Having completed her degree, she has been given a job through her father’s contacts (her father being an important businessman) but it is just a measure to kill time. When she is suddenly dismissed from her job, she finds herself adrift, telling no one about her job loss. Still grieving for her mother, she decides to go to Kashmir and find Bashir Ahmed, a Kashmiri who was her mother’s friend. The story moves between her journey to and events in Kashmir and her childhood memories that lead her to this quest.
This technique of moving between two timelines creates enough suspense for the reader to keep devouring chapter after chapter. As the story moves along, characters emerge in flesh and blood.
Characters you can love, hate, pity or marvel at. As it moves further, it becomes a story of complex people and tangled relationships. The most important character and the driving force behind this entire tale is Shalini’s mother.

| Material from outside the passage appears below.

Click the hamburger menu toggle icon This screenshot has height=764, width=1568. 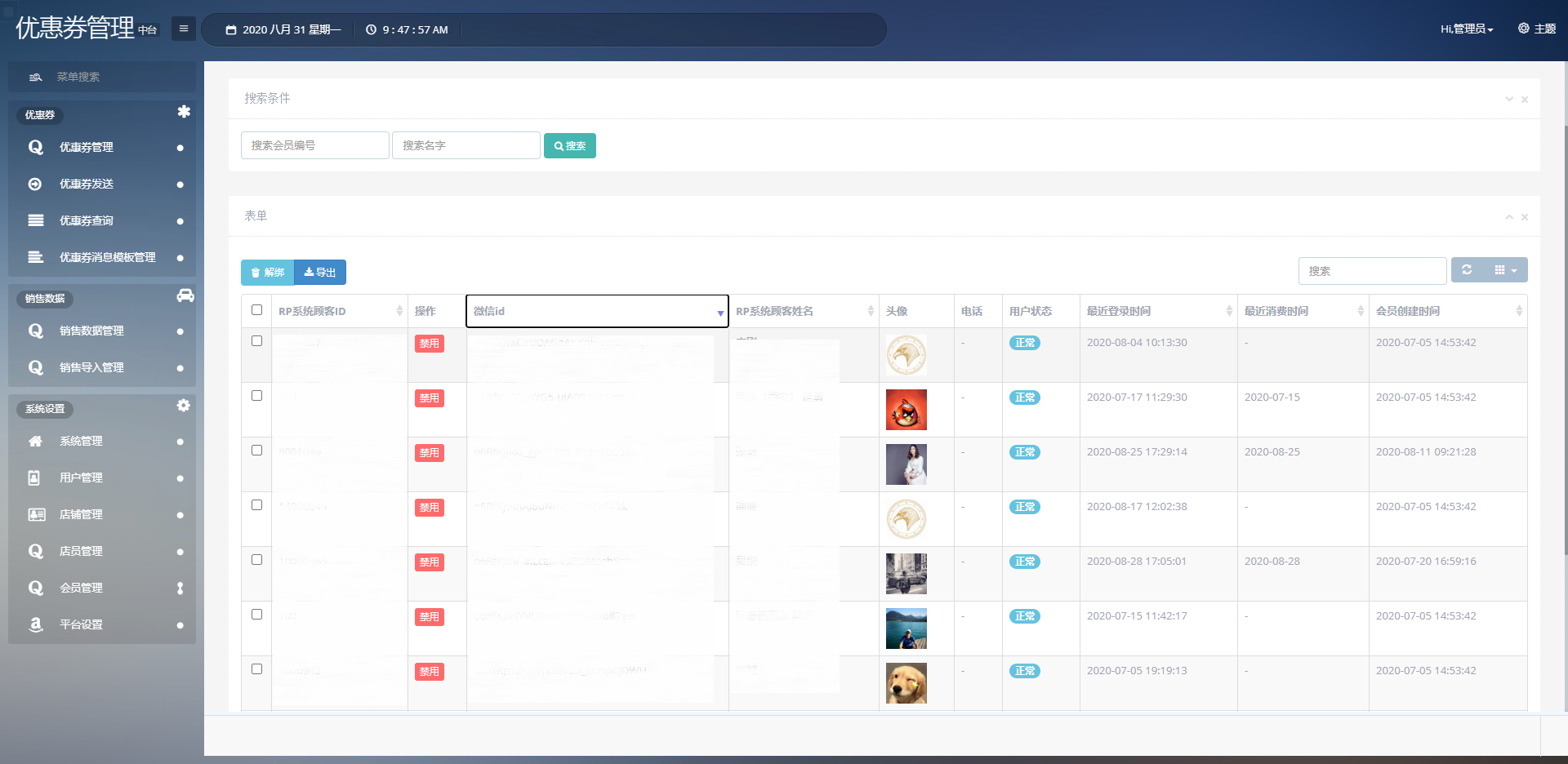pos(183,29)
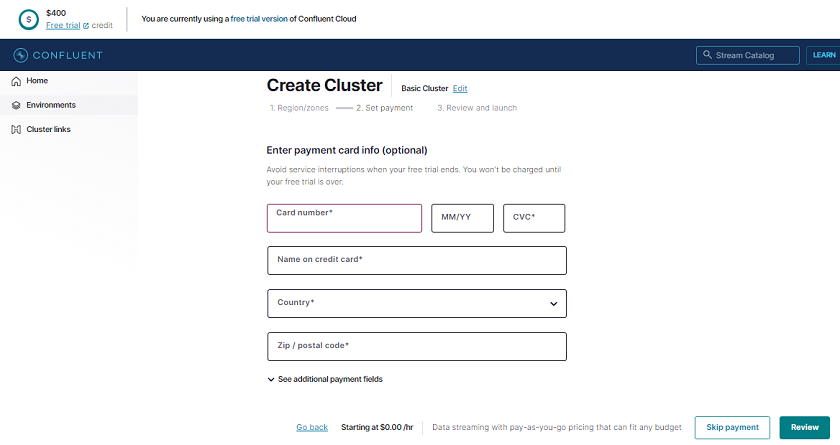Click the Name on credit card field

pos(416,260)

She is an intelligent, strong yet thwarted woman, with much potential who was not allowed to study after high school; and ends up being dissatisfied with her roles as a housewife and mother.
She is the kind of woman who, after listening sympathetically to the neighbour’s fond complaints about her naughty child would say “with all appearance of sincerity, ‘He sounds awful. Shall I slit his throat for you and get it over with?’”, who could reduce shopkeepers to tears without batting an eyelid and who could “withdraw …the thrilling gift of her joy as casually as she bestowed it.”
Throughout the novel, we keep meeting Shalini’s mother and seeing her hurting others as she is hurt herself. Her husband, a good man, is incapable of truly understanding her. The only person in whom she meets her match and with whom she forges a bond is Bashir Ahmed, who first comes to sell clothes from Kashmir and then, meets Shalini and her mother a number of times over the course of the novel. It is years after he stops coming, and almost a year after her mother’s death that Shalini decides to visit Kashmir to find him.
The novel now becomes the tale of a quest – Shalini’s quest to find answers. In finding Bashir Ahmed, all she wants is answers and to reclaim her mother. This journey brings her into contact with a woman who she feels could have been her mother and another who could have been a great friend. It takes her to places where she feels so much more at home. But ultimately, she has to return.
Is Shalini flawed? Yes, she is. She is privileged and sometimes downright foolish. And yet, this makes her all the more human. She is the kind of a character who can antagonise you and you can plough through the novel clicking your tongue at every step she takes. Or, you can sympathise with her as with everyone else in the book, blaming one factor and another for how she turns out. Ultimately, though, the book goes beyond that.
The Far Field is a novel that should be read by all. I hope this makes it to the shortlist. It deserves that.
“I don’t know when my allegiance shifted, when I went from being his to being hers. All I know are the facts: I was my father’s daughter first, and then I became, gradually and irrevocably, my mother’s. It’s hard not to wonder how much might have been prevented if only I had loved him more, or, perhaps loved her a little less.”
“Looking back, I can see that something powerful occurred in that moment, and it still astonishes me all these years later: Bashir Ahmed understood in about five minutes what took my father decades. And me? What did I understand back then? Nothing, except that when my mother laughed like that, it made me want a million things at once. I wanted to run until I dropped; I wanted to roll on the ground; I wanted to climb into her lap and stay there forever.”